[Excerpts from a dataset]

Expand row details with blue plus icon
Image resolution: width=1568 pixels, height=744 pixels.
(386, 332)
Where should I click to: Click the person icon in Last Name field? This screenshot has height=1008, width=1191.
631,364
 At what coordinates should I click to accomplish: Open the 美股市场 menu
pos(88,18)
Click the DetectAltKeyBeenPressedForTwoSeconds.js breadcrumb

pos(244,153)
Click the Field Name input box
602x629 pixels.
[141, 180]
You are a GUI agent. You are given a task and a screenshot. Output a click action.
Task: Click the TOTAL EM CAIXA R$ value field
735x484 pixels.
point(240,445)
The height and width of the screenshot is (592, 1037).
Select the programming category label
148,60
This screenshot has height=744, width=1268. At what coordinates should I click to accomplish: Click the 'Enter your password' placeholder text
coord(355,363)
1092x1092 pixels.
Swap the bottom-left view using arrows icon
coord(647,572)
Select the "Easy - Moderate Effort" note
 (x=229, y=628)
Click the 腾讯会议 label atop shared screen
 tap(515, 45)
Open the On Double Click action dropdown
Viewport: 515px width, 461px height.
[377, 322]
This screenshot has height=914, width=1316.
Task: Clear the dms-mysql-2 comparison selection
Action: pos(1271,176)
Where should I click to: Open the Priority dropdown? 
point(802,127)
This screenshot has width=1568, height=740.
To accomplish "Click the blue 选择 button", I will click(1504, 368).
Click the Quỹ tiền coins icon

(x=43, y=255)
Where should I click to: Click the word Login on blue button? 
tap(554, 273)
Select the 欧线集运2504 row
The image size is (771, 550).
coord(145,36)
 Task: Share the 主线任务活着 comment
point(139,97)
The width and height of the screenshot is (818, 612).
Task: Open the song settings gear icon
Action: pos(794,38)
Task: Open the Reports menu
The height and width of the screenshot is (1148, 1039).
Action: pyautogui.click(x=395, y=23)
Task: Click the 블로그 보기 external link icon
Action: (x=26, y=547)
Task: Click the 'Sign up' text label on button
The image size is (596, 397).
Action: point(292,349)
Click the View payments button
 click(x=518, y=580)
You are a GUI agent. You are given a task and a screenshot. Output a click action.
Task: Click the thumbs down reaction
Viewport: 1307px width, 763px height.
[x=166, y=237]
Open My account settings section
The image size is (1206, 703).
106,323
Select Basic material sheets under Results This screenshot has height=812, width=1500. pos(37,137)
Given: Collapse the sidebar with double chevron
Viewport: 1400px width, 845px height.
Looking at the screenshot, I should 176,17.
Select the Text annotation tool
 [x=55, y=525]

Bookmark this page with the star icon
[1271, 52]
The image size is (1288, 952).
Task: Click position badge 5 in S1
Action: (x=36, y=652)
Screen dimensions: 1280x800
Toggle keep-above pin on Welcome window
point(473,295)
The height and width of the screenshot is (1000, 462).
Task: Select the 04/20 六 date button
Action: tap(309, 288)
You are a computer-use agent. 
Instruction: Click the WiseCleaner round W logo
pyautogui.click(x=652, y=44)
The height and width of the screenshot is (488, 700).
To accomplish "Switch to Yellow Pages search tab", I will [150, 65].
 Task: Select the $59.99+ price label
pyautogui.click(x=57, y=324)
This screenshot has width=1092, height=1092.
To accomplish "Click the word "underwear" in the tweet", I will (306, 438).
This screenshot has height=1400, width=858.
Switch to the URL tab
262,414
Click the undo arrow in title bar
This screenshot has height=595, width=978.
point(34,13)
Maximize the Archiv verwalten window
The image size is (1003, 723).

### Problem statement
Write the data out again, verbatim.

### Answer space
Expand row details with blue plus icon
Image resolution: width=1568 pixels, height=744 pixels.
(386, 332)
Where should I click to: Click the person icon in Last Name field? This screenshot has height=1008, width=1191.
631,364
 At what coordinates should I click to accomplish: Open the 美股市场 menu
pos(88,18)
Click the DetectAltKeyBeenPressedForTwoSeconds.js breadcrumb

pos(244,153)
Click the Field Name input box
602x629 pixels.
[141, 180]
You are a GUI agent. You are given a task and a screenshot. Output a click action.
Task: Click the TOTAL EM CAIXA R$ value field
735x484 pixels.
point(240,445)
The height and width of the screenshot is (592, 1037).
Select the programming category label
148,60
This screenshot has height=744, width=1268. At what coordinates should I click to accomplish: Click the 'Enter your password' placeholder text
coord(355,363)
1092x1092 pixels.
Swap the bottom-left view using arrows icon
coord(647,572)
Select the "Easy - Moderate Effort" note
 (x=229, y=628)
Click the 腾讯会议 label atop shared screen
 tap(515, 45)
Open the On Double Click action dropdown
Viewport: 515px width, 461px height.
[377, 322]
This screenshot has height=914, width=1316.
Task: Clear the dms-mysql-2 comparison selection
Action: pos(1271,176)
Where should I click to: Open the Priority dropdown? 
point(802,127)
This screenshot has width=1568, height=740.
To accomplish "Click the blue 选择 button", I will click(1504, 368).
Click the Quỹ tiền coins icon

(x=43, y=255)
Where should I click to: Click the word Login on blue button? 
tap(554, 273)
Select the 欧线集运2504 row
The image size is (771, 550).
coord(145,36)
 Task: Share the 主线任务活着 comment
point(139,97)
The width and height of the screenshot is (818, 612).
Task: Open the song settings gear icon
Action: pos(794,38)
Task: Open the Reports menu
The height and width of the screenshot is (1148, 1039).
Action: pyautogui.click(x=395, y=23)
Task: Click the 블로그 보기 external link icon
Action: (x=26, y=547)
Task: Click the 'Sign up' text label on button
The image size is (596, 397).
Action: point(292,349)
Click the View payments button
 click(x=518, y=580)
You are a GUI agent. You are given a task and a screenshot. Output a click action.
Task: Click the thumbs down reaction
Viewport: 1307px width, 763px height.
[x=166, y=237]
Open My account settings section
The image size is (1206, 703).
106,323
Select Basic material sheets under Results This screenshot has height=812, width=1500. pos(37,137)
Given: Collapse the sidebar with double chevron
Viewport: 1400px width, 845px height.
Looking at the screenshot, I should 176,17.
Select the Text annotation tool
 [x=55, y=525]

Bookmark this page with the star icon
[1271, 52]
The image size is (1288, 952).
Task: Click position badge 5 in S1
Action: (x=36, y=652)
Screen dimensions: 1280x800
Toggle keep-above pin on Welcome window
point(473,295)
The height and width of the screenshot is (1000, 462).
Task: Select the 04/20 六 date button
Action: tap(309, 288)
You are a computer-use agent. 
Instruction: Click the WiseCleaner round W logo
pyautogui.click(x=652, y=44)
The height and width of the screenshot is (488, 700).
To accomplish "Switch to Yellow Pages search tab", I will [150, 65].
 Task: Select the $59.99+ price label
pyautogui.click(x=57, y=324)
This screenshot has width=1092, height=1092.
To accomplish "Click the word "underwear" in the tweet", I will (306, 438).
This screenshot has height=1400, width=858.
Switch to the URL tab
262,414
Click the undo arrow in title bar
This screenshot has height=595, width=978.
point(34,13)
Maximize the Archiv verwalten window
The image size is (1003, 723).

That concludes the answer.